» **WHAT TO PRODUCE**: Line by line, retype the material below exactly, from its first line up to and including the one holding "The width and height of the screenshot is (1024, 768).".

==================================================

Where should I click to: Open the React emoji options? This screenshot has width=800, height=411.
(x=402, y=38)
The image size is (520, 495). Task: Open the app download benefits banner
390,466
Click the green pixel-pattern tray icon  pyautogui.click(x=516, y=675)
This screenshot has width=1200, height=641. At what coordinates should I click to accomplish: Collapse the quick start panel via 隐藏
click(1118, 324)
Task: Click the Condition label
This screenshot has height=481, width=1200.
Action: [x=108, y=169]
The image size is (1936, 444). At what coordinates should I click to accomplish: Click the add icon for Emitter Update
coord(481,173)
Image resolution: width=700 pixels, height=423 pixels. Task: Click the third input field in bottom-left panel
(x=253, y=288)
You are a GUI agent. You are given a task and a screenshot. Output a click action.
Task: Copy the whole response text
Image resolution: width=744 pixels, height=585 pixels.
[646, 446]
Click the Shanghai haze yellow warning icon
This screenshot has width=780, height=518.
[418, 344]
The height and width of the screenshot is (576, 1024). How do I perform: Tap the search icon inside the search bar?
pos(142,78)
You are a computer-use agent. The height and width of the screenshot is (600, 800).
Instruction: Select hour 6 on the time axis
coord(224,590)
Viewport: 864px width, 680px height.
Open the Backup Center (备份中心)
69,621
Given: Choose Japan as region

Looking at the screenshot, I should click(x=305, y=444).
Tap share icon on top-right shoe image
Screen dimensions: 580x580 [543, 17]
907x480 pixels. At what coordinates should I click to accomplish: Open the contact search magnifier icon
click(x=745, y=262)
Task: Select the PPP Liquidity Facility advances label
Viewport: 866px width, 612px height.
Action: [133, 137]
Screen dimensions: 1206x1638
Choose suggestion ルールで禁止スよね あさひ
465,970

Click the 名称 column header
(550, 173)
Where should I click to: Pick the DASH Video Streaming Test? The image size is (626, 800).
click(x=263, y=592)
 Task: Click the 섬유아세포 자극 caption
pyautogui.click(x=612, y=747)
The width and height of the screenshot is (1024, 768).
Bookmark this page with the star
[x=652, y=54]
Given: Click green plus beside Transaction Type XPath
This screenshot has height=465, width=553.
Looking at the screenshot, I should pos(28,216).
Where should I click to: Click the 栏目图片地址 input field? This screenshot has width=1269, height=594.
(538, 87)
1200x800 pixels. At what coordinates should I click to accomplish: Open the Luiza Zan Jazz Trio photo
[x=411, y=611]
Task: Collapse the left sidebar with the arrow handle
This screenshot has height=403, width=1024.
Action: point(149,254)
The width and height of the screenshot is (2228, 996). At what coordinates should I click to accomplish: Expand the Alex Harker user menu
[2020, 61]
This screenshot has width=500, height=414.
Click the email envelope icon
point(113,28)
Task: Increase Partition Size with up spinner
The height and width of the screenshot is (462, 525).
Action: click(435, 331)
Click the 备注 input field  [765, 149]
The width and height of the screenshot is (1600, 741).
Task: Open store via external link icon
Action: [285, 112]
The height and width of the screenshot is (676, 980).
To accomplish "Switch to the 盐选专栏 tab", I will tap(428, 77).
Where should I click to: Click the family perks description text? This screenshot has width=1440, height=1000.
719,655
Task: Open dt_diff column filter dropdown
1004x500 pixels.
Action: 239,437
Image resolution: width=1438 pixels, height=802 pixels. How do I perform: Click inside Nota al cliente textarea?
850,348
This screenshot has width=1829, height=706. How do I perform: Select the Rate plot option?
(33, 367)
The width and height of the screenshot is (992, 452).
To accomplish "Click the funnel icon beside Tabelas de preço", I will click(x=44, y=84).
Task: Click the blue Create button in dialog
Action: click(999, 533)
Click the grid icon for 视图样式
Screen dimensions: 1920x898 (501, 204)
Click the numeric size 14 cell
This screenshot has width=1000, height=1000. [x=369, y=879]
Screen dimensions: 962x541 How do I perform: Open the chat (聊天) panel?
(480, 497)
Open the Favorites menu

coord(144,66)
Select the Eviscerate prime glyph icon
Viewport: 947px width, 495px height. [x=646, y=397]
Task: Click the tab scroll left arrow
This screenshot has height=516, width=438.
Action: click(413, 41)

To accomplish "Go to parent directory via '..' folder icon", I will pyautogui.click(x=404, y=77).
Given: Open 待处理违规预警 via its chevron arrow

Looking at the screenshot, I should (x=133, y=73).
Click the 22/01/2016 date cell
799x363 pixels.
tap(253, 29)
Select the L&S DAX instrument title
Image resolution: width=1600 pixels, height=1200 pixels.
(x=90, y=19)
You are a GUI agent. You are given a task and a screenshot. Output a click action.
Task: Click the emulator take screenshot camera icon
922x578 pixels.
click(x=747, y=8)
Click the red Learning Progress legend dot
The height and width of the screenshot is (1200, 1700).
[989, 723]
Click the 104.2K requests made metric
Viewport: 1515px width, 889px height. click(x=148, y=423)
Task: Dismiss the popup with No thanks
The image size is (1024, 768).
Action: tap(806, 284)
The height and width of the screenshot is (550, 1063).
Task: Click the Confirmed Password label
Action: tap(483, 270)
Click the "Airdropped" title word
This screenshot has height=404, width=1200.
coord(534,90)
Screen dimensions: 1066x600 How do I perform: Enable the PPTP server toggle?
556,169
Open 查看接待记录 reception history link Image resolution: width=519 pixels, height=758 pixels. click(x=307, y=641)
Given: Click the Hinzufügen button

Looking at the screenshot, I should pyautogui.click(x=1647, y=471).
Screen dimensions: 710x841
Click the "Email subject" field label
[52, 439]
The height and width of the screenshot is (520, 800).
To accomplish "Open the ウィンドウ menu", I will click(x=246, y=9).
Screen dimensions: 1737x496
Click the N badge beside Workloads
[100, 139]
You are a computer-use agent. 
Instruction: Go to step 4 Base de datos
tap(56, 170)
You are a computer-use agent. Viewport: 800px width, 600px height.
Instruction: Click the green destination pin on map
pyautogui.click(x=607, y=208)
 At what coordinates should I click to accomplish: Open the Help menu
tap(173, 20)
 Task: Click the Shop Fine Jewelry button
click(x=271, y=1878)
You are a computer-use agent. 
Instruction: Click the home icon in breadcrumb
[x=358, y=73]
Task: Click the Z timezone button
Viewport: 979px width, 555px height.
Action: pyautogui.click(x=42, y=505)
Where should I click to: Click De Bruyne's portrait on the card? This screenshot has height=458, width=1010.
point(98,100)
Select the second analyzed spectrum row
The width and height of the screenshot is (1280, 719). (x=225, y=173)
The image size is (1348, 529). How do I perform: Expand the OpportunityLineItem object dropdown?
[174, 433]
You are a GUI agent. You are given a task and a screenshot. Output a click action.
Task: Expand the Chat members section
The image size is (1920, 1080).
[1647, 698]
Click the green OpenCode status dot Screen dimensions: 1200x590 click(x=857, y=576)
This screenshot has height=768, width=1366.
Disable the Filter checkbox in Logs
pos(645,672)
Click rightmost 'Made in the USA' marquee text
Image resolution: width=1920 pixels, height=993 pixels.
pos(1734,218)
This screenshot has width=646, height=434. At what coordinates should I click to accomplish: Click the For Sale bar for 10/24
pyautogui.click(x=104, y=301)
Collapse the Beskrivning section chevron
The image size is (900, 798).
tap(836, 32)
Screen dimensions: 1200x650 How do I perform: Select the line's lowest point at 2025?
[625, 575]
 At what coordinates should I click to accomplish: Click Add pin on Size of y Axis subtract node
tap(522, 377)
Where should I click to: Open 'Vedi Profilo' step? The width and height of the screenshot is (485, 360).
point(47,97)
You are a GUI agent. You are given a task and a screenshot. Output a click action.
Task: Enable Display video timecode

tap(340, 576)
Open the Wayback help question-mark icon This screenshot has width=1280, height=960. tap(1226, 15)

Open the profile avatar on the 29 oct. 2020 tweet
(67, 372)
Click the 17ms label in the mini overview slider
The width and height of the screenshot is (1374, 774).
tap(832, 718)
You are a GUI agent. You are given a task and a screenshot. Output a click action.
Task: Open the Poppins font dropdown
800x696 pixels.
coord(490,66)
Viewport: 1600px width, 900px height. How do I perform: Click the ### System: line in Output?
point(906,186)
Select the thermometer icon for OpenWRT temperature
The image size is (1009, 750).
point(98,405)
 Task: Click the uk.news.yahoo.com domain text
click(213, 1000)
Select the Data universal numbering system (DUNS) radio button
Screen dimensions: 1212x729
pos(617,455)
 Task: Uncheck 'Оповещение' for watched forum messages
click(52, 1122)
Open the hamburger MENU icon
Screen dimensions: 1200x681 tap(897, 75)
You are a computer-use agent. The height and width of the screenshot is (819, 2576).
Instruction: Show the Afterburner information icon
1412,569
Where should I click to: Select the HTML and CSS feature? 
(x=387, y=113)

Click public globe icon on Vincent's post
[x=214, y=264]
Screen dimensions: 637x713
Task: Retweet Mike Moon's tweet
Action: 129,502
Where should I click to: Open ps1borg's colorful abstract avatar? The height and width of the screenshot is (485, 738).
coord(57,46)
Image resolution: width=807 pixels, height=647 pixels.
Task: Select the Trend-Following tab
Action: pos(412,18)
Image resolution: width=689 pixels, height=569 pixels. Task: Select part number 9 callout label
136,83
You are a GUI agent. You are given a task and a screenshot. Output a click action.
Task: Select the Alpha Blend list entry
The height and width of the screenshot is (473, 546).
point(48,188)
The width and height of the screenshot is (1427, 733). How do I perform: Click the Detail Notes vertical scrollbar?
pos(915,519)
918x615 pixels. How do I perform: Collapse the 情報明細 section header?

==================================================

» **SOLUTION TO THE EXERCISE**:
Where should I click to: Open the React emoji options? This screenshot has width=800, height=411.
(x=402, y=38)
The image size is (520, 495). Task: Open the app download benefits banner
390,466
Click the green pixel-pattern tray icon  pyautogui.click(x=516, y=675)
This screenshot has width=1200, height=641. At what coordinates should I click to accomplish: Collapse the quick start panel via 隐藏
click(1118, 324)
Task: Click the Condition label
This screenshot has height=481, width=1200.
Action: [x=108, y=169]
The image size is (1936, 444). At what coordinates should I click to accomplish: Click the add icon for Emitter Update
coord(481,173)
Image resolution: width=700 pixels, height=423 pixels. Task: Click the third input field in bottom-left panel
(x=253, y=288)
You are a GUI agent. You are given a task and a screenshot. Output a click action.
Task: Copy the whole response text
Image resolution: width=744 pixels, height=585 pixels.
[646, 446]
Click the Shanghai haze yellow warning icon
This screenshot has width=780, height=518.
[418, 344]
The height and width of the screenshot is (576, 1024). How do I perform: Tap the search icon inside the search bar?
pos(142,78)
You are a computer-use agent. The height and width of the screenshot is (600, 800).
Instruction: Select hour 6 on the time axis
coord(224,590)
Viewport: 864px width, 680px height.
Open the Backup Center (备份中心)
69,621
Given: Choose Japan as region

Looking at the screenshot, I should click(x=305, y=444).
Tap share icon on top-right shoe image
Screen dimensions: 580x580 [543, 17]
907x480 pixels. At what coordinates should I click to accomplish: Open the contact search magnifier icon
click(x=745, y=262)
Task: Select the PPP Liquidity Facility advances label
Viewport: 866px width, 612px height.
Action: [133, 137]
Screen dimensions: 1206x1638
Choose suggestion ルールで禁止スよね あさひ
465,970

Click the 名称 column header
(550, 173)
Where should I click to: Pick the DASH Video Streaming Test? The image size is (626, 800).
click(x=263, y=592)
 Task: Click the 섬유아세포 자극 caption
pyautogui.click(x=612, y=747)
The width and height of the screenshot is (1024, 768).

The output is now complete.